Members of a Los Angeles City Council committee today asked for additional information before moving ahead with a proposal requiring more buffer space between oil- and gas-drilling sites and sensitive areas and restricting new extraction sites.

Residents who spoke at the Energy, Climate Change and Environmental Justice Committee said they’ve been affected by drilling operations in their neighborhoods and demanded the city implement greater protections.

Dozens of residents asked the committee to approve a proposal to add a 2,500-foot health-and-safety buffer that would effectively phase out active oil wells close to homes and schools within five years. The proposal also calls for the city to pursue a workforce development and economic revitalization program that would assist oil and gas workers affected by the new restrictions, while also providing clean-up operations in polluted neighborhoods.
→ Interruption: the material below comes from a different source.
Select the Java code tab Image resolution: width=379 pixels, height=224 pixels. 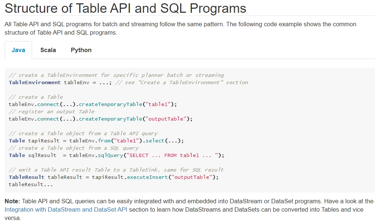18,50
Living in Wilmington, the community with the highest concentration of oil drilling activity, I know firsthand that the solutions need to be rooted in prioritizing community health, but also in protecting workers,” said Ashley Hernadez, who said she lives a block away from an active oil drilling facility.
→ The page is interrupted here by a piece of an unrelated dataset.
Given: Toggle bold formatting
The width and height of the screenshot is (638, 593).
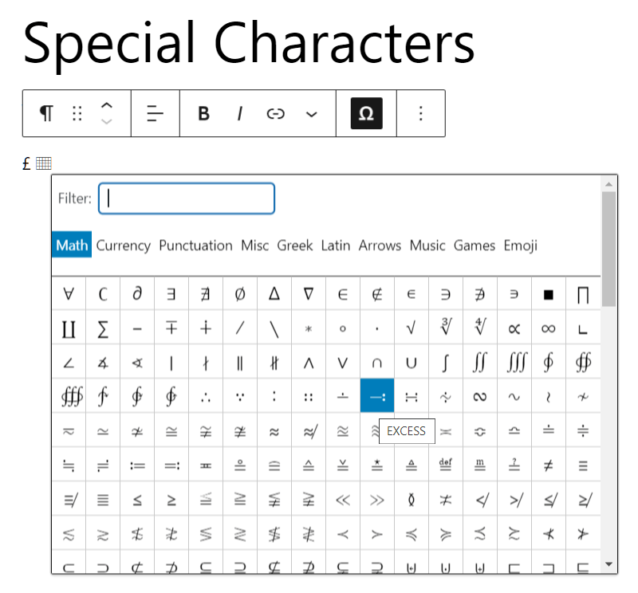Looking at the screenshot, I should [203, 114].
Members from the group Stand Together Against Neighborhood Drilling- Los Angeles said the city petroleum administrator’s recommendation of a 600- foot setback from residencies, schools and places of worship for existing oil and gas wells, as well as a 1,500-foot setback for new wells, doesn’t go far enough to protect people.

The committee asked for a report from the City Attorney’s Office on the proposed buffer zones before the issue moves forward, although committee members acknowledged the health issues.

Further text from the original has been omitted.